● 提示文:
種田山頭火(たねだ・さんとうか、1882-1940)
 山口県防府市(現在)生まれ。本名、正一。少年期に母が自殺。早大文学科中退。帰郷して酒造業を営むが、破産、流転。熊本市報恩寺で出家得度し、味取観音堂守となる。1926(大正15)年から行乞流転の旅に出る。1932(昭和7)年、山口県小郡町の其中庵に住し、さらに各地を転々漂白する。1940(昭和15)年、松山市の一草庵で泥酔頓死。

 この句集について、文庫本ブックカバー裏表紙の解説を引用します。
 「最初の不幸は母の自殺。第二の不幸は酒癖。第三の不幸は結婚、そして父になった事」――家を捨て、妻子とも別れ、俗世の一切から放たれて、「行乞流転の旅」の日々を、一行の俳句に託すしかなかった山頭火。うしろすがたのしぐれる放浪の俳人の全容を伝える一巻選集! 自選句集「草木塔」を中心に、作者の境涯を象徴する随筆も精選収録する。

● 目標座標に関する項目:

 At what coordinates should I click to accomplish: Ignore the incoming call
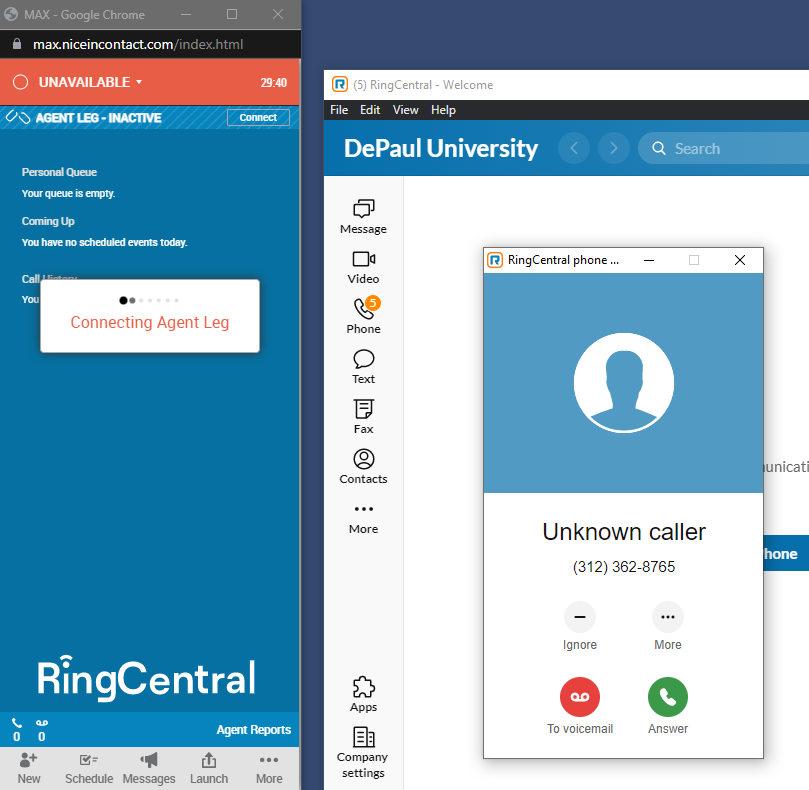(x=579, y=617)

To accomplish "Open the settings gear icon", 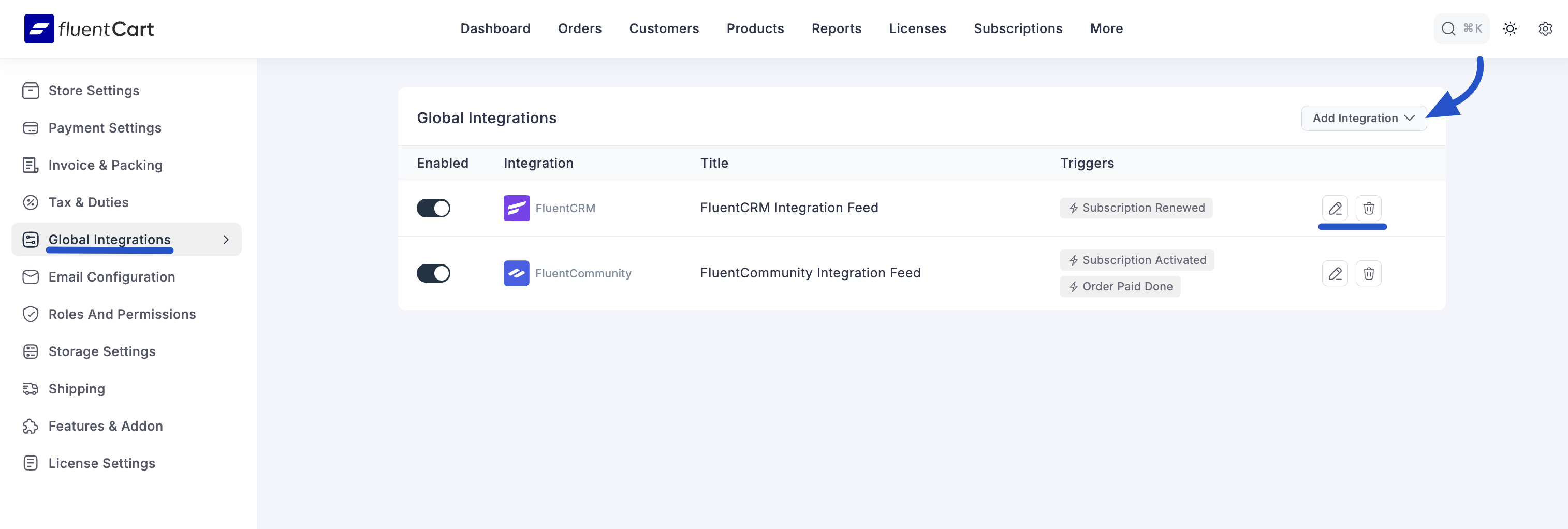I will [x=1545, y=28].
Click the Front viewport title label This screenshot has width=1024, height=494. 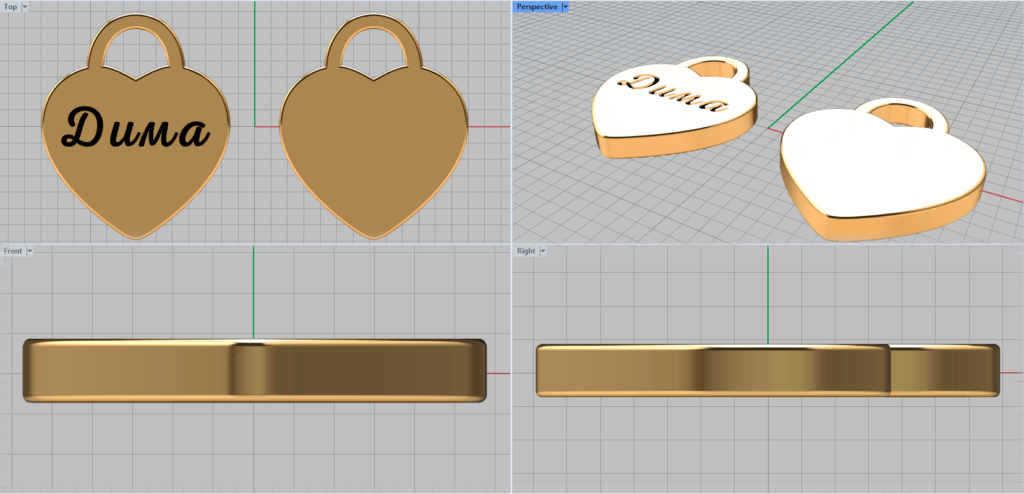(x=13, y=250)
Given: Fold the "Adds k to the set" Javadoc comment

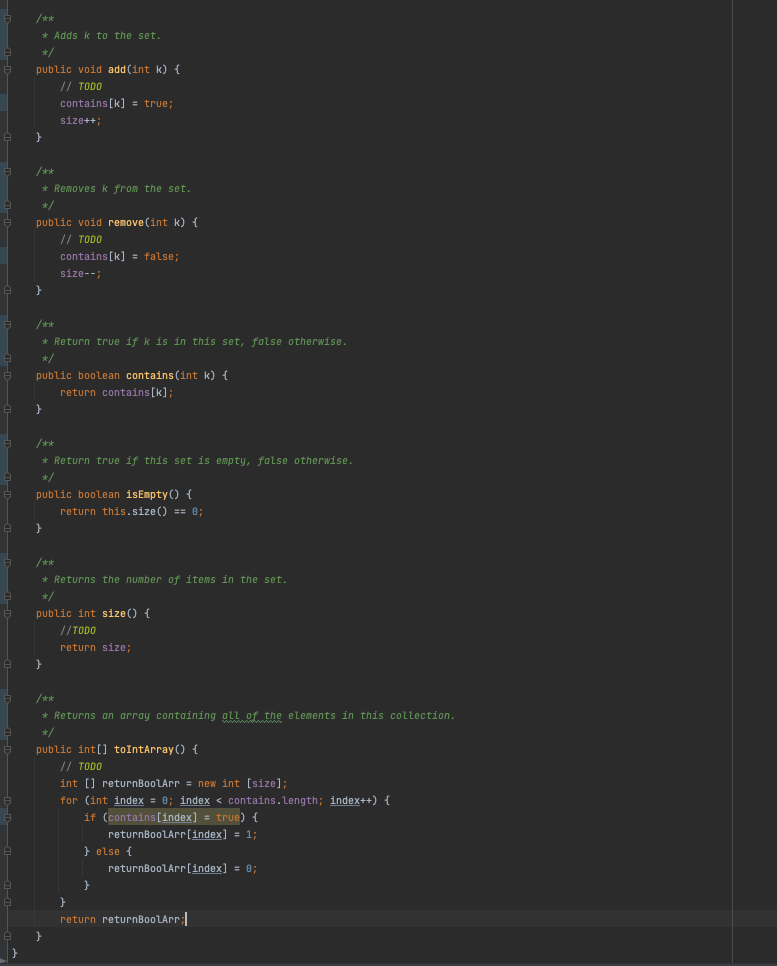Looking at the screenshot, I should pyautogui.click(x=7, y=19).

● 課題一覧:
- 1) 種田山頭火の紹介文から次の一文を英語に訳しなさい。「この句集について、文庫本ブックカバー裏表紙の解説を引用します。」
- 2) 種田山頭火の紹介文を、最後の文に続けて書き継ぎなさい。

● 解答例:
- 1) Regarding this haiku collection, I quote the commentary from the back cover of the paperback's book jacket.

- 2)
 この句集の構成は、以下のようになっています。
◇『草木塔』
◇『草木塔』以後
◇出家以前
◇随筆
 私を語る/『鉢の子』から『其中庵』まで/私の生活/寝床/漬物の味/水/歩々到着/故郷/独慎/道/草木塔/片隅の幸福/白い花/草と虫とそして・・・/述懐
◇山頭火年譜
◇さくいん
◇解説「山頭火の境涯と俳句」(村上護)

 以下、一読して気になった句を引用します。

◆『草木塔』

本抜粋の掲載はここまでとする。